Challenge:
Find each line of the material that contains the word "Open" and copy those lines.

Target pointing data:
+===+

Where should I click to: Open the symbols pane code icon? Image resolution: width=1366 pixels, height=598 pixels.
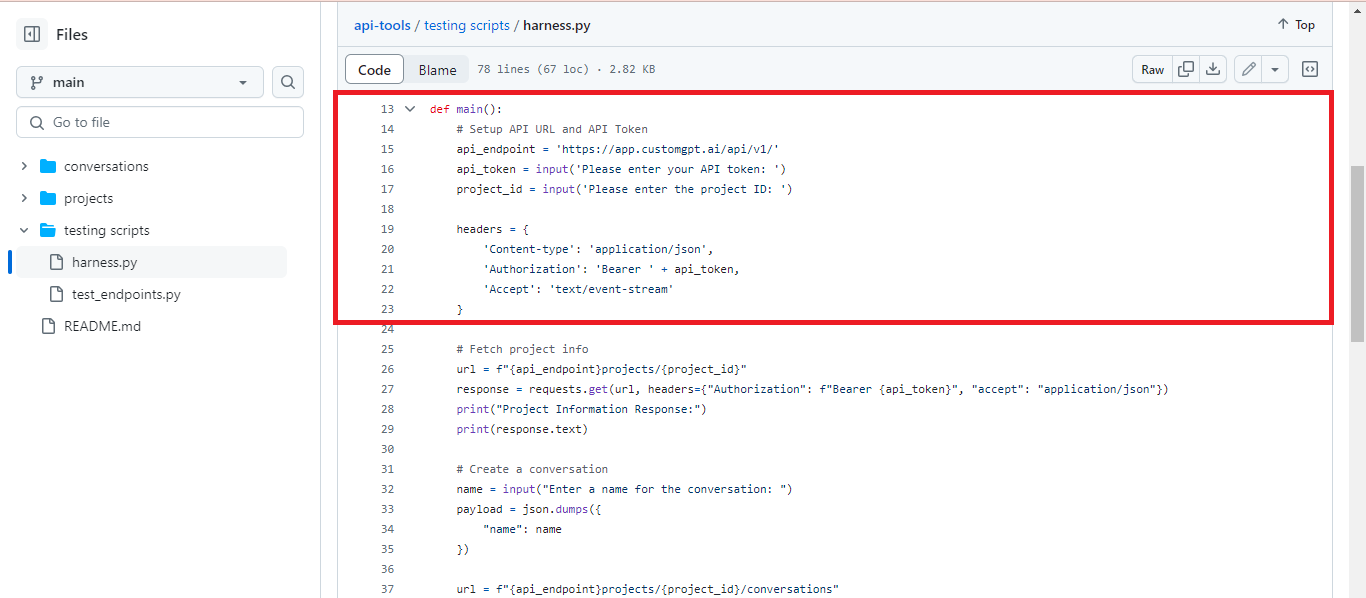(x=1310, y=68)
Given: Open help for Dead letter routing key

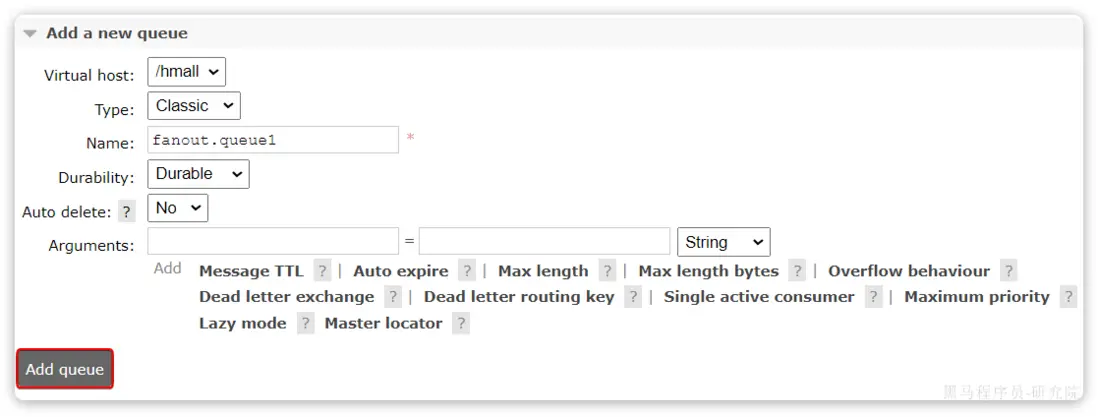Looking at the screenshot, I should click(x=633, y=297).
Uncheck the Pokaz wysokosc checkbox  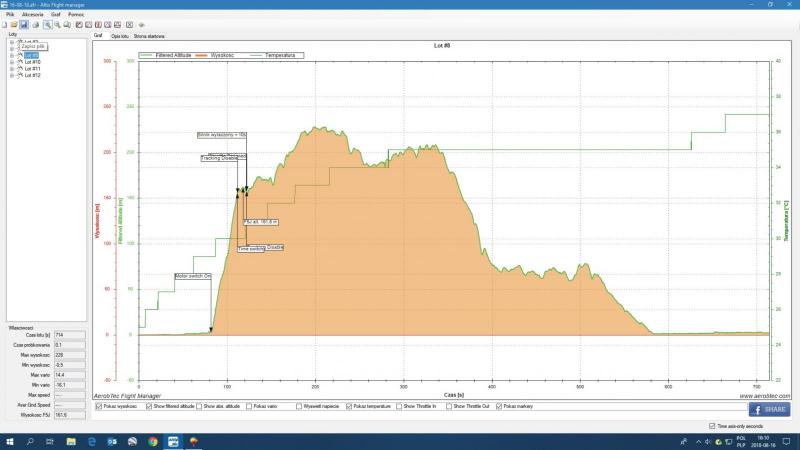[97, 407]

+===+

Result:
Where should I click to: Open the symbols pane code icon? Image resolution: width=1366 pixels, height=598 pixels.
Given: Open help for Dead letter routing key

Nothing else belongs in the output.